Program slicing [1] is a technique for extracting those sentences of a program that affect or are affected by a given slicing criterion. Since this technique was introduced in 1984, many other approaches (such as constraint slicing and hybrid slicing) have appeared in order to solve different problems that possible applications of it present.
This paper identifies two questions that remain unsolved by previous techniques: “For every program point, under which variable values does the program point affect the slicing criterion?” “For every program point, does the program point affect the slicing criterion if we are only interested in certain executions of the program rather than all possible ones?”
The authors address both problems by proposing a new data structure to represent data and control flow relations of a program called an abstract state graph.
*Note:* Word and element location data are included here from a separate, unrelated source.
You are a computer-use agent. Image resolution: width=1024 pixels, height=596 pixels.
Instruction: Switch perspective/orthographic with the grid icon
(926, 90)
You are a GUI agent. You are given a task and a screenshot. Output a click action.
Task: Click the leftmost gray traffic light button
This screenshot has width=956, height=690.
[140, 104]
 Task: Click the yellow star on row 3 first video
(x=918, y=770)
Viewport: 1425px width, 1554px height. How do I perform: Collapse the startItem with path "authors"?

This data structure is obtained by applying predicate abstraction to a program with predicates and constraints. While program dependence graphs—the usual data structure used in program slicing—could also be used for abstract slicing, in practice, it would not be suitable because of the state explosion problem. In order to overcome this, the authors reduce abstract slicing to a least fixpoint computation over computational tree logic (CTL) formulas so that symbolic model checkers for CTL can be used.
The technique, which is a generalization of static slicing, accepts forward slicing, backward slicing, and chopping slicing criteria. It presents an algorithm (without a soundness or completeness proof) to perform abstract slicing. The paper includes a description of the implementation and a summary of some experiments carried out with a number of benchmarks that clearly show the exponential growth in the number of states.
The paper is well written, easy to follow, and presents a good motivating example that shows the advantage of abstract slicing over traditional static slicing.